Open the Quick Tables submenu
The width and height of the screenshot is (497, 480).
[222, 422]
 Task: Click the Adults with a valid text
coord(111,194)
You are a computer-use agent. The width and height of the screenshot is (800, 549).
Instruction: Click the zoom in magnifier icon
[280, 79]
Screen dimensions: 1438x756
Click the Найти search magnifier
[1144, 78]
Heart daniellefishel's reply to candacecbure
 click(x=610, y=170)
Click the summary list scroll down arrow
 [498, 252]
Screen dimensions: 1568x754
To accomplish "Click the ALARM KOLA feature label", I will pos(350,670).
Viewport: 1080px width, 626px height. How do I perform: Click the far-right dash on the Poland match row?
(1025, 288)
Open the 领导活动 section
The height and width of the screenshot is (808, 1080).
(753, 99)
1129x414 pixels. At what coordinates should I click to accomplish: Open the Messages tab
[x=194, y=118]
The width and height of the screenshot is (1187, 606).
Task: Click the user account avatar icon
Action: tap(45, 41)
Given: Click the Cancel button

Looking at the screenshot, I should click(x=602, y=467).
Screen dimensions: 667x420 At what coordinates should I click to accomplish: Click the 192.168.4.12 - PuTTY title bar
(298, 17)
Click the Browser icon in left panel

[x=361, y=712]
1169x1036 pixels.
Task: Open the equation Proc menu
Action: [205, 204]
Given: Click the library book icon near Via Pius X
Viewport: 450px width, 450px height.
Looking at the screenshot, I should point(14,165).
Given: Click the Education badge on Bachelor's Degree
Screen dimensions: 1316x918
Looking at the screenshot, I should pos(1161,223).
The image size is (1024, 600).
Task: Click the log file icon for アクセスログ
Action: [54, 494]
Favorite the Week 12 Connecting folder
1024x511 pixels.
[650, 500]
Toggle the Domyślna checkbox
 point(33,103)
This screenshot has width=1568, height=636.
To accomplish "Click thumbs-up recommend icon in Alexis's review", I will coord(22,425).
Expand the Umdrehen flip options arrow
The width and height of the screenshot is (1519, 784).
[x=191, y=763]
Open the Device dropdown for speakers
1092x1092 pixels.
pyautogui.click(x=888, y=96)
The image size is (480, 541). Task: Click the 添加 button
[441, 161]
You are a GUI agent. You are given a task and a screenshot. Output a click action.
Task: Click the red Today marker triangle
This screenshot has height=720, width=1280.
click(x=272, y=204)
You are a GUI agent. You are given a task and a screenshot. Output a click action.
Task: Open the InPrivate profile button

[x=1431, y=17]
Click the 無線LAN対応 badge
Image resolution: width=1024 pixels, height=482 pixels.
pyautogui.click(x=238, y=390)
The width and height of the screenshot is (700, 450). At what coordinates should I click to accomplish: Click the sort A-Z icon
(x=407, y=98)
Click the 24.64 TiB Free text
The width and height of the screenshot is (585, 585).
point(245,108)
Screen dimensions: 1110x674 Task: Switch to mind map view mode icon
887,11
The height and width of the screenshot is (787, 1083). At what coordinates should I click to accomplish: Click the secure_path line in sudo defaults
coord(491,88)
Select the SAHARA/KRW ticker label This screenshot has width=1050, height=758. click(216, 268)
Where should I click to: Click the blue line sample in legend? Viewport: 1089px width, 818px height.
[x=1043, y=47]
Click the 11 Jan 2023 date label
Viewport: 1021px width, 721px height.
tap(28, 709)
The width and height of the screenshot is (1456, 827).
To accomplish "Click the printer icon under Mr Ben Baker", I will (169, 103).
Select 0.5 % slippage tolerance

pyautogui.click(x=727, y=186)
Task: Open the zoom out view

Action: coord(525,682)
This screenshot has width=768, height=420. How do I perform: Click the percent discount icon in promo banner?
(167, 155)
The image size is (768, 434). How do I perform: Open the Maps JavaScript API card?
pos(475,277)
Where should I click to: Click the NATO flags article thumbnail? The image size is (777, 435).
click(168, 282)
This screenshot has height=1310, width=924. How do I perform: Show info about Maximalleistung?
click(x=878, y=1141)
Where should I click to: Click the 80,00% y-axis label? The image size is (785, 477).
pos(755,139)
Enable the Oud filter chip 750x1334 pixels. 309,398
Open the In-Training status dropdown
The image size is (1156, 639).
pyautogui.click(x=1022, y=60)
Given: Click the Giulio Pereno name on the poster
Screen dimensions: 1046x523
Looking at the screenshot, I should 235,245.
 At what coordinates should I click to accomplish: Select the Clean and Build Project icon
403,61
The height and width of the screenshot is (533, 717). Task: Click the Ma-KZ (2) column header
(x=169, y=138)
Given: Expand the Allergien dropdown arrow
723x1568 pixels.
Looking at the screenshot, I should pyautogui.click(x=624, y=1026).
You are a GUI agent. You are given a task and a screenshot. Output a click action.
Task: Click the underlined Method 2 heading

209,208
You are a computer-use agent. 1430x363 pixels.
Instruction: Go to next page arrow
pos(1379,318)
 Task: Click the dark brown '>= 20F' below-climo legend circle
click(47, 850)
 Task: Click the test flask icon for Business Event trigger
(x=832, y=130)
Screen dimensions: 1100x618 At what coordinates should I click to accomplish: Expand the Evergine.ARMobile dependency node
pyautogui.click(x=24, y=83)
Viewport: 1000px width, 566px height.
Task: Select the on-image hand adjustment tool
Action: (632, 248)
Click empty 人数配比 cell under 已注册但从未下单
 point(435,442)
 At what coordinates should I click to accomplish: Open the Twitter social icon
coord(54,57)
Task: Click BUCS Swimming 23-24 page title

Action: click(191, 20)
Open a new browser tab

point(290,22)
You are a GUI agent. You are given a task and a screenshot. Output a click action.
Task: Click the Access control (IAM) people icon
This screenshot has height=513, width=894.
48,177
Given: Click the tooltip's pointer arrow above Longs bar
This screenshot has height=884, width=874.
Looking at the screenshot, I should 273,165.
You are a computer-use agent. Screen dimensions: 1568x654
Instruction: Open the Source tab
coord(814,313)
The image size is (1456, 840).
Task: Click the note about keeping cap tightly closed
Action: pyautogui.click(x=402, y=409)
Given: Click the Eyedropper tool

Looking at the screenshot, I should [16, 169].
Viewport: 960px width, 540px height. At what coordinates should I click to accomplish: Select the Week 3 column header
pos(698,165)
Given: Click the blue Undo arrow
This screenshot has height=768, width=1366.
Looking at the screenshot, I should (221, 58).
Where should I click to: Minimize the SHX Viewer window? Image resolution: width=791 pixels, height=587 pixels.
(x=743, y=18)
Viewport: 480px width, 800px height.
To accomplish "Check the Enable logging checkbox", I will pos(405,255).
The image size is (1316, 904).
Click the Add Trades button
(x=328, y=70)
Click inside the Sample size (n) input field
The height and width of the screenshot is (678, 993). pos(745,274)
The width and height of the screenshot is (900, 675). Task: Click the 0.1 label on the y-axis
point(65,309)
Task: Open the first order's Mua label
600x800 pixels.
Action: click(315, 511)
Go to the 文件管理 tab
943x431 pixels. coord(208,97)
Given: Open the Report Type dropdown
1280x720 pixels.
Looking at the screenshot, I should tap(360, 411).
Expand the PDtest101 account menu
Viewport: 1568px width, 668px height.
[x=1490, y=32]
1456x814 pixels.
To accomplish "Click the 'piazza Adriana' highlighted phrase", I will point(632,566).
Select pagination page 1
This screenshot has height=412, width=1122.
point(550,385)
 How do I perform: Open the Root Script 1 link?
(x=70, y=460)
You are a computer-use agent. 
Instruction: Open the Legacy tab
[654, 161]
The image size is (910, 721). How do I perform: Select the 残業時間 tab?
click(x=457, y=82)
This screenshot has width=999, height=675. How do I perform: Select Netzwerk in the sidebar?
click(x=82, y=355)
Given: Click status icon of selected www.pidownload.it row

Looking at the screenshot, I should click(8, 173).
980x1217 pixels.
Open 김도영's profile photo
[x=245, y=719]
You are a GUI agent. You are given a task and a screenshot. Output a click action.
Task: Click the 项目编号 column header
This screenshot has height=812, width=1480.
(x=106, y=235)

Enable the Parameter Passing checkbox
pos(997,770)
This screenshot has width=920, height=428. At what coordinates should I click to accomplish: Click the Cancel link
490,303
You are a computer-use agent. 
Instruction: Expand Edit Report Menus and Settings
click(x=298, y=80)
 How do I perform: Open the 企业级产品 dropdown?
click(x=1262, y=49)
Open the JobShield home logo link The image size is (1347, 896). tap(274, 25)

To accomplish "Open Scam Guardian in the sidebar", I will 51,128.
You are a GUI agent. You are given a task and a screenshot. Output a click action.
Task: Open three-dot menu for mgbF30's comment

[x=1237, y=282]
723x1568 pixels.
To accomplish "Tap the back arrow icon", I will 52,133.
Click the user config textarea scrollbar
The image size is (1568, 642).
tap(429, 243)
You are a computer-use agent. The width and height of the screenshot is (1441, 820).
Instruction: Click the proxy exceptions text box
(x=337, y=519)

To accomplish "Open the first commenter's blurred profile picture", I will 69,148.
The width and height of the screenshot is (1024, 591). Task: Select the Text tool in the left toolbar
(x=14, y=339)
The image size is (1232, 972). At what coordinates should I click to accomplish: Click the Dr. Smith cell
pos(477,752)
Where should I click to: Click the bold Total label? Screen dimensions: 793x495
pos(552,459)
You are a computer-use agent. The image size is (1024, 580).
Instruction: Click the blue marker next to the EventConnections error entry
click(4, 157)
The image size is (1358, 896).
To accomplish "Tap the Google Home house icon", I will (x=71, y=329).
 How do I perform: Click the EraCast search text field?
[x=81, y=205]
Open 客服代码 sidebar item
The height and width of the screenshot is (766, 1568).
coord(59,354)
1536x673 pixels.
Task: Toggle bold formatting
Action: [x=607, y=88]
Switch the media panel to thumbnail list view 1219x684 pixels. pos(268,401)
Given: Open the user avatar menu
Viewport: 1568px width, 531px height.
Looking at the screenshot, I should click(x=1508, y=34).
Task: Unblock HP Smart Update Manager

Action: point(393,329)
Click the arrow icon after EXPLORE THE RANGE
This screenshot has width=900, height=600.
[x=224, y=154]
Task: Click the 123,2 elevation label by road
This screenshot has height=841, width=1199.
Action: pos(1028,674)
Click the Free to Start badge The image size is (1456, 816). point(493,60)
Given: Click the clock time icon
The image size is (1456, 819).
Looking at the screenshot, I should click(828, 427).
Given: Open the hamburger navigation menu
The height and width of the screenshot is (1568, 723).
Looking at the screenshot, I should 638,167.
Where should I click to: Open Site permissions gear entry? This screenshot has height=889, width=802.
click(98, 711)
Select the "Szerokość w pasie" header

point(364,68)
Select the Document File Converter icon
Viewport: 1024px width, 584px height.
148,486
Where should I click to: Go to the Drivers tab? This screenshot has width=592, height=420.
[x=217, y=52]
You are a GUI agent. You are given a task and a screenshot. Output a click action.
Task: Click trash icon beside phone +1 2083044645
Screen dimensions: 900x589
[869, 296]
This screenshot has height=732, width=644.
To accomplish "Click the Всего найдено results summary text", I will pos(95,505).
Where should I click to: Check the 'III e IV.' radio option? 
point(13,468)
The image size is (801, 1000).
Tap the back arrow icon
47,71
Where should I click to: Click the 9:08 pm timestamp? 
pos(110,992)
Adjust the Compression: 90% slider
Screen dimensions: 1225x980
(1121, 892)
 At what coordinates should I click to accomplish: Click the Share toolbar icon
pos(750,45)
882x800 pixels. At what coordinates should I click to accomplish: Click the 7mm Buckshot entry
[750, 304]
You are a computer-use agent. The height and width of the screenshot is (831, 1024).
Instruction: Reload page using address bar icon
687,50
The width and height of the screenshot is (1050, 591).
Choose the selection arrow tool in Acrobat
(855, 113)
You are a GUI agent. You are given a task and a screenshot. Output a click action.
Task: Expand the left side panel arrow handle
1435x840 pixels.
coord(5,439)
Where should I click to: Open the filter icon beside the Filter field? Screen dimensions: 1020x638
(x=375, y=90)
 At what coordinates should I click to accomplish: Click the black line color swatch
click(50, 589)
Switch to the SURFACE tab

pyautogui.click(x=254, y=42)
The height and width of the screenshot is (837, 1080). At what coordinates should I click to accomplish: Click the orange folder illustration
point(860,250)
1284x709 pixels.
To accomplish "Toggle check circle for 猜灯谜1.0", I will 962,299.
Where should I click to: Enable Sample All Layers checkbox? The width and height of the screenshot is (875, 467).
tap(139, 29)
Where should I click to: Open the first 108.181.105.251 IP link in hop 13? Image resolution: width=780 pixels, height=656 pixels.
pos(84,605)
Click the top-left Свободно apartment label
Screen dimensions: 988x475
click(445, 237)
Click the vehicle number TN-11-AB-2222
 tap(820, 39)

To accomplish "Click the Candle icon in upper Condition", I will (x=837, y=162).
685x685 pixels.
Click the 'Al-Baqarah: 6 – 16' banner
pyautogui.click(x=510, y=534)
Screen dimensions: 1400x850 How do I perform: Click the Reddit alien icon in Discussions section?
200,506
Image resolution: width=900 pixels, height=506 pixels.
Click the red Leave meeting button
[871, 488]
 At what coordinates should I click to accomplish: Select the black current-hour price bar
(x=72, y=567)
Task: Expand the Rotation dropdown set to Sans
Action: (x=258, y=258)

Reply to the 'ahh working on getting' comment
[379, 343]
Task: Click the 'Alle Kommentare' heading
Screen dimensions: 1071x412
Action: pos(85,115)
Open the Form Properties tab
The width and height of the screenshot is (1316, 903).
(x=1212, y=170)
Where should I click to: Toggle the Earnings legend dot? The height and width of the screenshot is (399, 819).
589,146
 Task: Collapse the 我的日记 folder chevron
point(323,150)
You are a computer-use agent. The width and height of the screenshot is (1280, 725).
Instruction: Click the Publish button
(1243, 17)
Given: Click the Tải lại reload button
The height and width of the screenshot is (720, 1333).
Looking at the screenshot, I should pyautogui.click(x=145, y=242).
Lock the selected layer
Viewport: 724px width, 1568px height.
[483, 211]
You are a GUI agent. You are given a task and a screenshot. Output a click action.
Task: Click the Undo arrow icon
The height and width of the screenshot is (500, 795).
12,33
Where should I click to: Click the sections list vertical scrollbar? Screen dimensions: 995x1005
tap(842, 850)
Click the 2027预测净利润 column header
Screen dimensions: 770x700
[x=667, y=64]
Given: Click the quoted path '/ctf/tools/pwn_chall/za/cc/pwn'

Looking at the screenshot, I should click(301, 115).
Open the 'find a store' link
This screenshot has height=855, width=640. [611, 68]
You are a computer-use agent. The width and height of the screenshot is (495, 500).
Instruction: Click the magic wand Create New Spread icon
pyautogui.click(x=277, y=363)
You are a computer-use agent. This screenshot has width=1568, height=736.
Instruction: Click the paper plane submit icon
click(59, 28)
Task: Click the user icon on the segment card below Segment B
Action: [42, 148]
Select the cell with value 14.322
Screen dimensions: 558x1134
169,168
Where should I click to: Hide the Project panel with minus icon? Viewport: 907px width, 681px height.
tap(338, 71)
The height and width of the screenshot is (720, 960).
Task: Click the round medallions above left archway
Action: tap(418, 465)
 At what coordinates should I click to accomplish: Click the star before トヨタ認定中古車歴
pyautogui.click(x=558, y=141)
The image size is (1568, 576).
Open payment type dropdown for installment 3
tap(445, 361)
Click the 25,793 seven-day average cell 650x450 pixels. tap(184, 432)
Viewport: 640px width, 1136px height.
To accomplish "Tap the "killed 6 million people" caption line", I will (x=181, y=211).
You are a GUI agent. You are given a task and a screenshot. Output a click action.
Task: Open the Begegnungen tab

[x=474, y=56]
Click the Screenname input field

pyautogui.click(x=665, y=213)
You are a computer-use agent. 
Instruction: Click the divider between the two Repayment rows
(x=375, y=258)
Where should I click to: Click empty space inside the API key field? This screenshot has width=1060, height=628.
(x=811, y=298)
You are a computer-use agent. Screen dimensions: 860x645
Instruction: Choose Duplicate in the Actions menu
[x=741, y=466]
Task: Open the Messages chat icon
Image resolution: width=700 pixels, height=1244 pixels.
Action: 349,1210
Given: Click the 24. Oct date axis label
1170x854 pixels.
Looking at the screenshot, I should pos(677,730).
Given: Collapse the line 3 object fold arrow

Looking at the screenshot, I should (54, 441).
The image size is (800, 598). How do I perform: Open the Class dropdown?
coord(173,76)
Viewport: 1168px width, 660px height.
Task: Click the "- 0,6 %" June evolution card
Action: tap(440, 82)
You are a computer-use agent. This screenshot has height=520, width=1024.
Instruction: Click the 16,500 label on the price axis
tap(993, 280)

────────────────

After reading the listing above, work out how many lines contain "Undo" and reply with that number only.

FINISHED EXERCISE
2